◆ **AVAILABLE DATA**:
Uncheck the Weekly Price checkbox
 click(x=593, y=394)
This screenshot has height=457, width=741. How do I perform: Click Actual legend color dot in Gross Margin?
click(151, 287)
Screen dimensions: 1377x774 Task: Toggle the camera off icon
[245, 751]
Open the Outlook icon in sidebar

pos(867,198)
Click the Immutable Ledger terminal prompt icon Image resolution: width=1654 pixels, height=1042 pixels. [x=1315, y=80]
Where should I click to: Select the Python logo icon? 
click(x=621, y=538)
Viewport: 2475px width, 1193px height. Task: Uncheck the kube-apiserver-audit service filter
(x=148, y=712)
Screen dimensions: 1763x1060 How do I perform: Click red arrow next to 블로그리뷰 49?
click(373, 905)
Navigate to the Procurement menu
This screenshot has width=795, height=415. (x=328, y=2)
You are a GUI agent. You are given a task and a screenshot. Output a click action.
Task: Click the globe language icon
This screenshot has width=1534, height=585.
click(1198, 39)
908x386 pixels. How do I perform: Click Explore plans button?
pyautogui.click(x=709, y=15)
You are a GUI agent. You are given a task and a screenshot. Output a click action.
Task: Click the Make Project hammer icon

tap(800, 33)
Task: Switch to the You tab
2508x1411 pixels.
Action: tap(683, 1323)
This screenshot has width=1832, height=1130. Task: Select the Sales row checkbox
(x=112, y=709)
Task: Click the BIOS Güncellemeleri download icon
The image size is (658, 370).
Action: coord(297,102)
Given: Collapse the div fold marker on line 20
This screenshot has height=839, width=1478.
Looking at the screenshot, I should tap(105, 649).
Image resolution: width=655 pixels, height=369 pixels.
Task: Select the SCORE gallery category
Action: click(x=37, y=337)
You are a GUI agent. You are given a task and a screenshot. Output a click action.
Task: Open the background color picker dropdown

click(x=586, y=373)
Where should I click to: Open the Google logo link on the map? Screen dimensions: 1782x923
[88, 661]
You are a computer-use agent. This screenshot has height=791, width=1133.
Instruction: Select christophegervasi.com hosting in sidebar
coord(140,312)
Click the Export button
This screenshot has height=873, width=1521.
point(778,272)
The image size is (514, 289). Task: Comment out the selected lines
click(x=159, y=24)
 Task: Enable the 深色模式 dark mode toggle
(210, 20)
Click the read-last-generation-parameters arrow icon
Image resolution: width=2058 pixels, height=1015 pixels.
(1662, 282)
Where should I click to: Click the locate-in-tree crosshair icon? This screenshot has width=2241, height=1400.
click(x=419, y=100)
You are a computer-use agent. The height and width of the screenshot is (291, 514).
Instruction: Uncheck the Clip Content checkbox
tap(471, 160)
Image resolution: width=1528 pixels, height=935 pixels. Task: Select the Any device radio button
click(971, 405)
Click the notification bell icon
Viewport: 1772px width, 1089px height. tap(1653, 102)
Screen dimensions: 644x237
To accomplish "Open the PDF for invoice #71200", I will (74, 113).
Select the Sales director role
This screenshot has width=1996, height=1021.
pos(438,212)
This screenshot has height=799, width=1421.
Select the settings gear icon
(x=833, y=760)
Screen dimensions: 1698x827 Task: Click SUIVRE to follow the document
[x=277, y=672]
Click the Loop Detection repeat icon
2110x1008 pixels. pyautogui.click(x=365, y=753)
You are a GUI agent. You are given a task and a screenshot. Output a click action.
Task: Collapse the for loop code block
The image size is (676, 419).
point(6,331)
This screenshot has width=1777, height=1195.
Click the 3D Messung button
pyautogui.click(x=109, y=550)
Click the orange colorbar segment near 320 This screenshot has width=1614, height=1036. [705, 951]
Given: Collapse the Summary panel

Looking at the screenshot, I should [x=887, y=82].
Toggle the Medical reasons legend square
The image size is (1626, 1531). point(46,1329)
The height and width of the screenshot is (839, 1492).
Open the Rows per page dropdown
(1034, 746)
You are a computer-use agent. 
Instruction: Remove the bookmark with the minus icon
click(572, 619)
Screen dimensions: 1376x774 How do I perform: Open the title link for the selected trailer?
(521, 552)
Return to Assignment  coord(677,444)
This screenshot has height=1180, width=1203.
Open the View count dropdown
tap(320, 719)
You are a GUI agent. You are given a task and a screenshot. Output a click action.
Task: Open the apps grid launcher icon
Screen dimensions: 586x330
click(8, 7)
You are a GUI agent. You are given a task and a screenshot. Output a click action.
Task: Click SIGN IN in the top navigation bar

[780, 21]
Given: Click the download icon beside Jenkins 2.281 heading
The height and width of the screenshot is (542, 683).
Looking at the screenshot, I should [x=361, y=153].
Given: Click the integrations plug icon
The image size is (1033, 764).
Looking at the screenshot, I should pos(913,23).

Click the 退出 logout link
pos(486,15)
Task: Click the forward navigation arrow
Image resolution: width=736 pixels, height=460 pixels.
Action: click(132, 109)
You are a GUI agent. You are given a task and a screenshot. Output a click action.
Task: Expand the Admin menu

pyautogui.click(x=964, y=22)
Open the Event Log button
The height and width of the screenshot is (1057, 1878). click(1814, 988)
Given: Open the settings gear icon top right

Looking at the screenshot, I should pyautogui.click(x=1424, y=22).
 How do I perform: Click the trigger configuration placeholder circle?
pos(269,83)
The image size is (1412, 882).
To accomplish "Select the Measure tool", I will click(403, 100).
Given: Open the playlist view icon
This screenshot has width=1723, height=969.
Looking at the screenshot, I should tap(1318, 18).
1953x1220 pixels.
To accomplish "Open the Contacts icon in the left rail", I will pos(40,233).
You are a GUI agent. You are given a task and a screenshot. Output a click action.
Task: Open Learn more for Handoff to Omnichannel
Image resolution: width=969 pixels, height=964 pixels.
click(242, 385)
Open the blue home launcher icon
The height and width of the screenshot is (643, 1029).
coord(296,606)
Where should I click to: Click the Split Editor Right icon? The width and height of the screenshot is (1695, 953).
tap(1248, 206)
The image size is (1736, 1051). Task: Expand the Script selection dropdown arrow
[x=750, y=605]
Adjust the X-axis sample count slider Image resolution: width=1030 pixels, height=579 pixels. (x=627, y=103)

◆ **WHAT IS BEING ASKED**: Each line above that holds the string "launcher" should be copied and shown.

◆ **ANSWER TO THIS TASK**:
Task: Open the apps grid launcher icon
Open the blue home launcher icon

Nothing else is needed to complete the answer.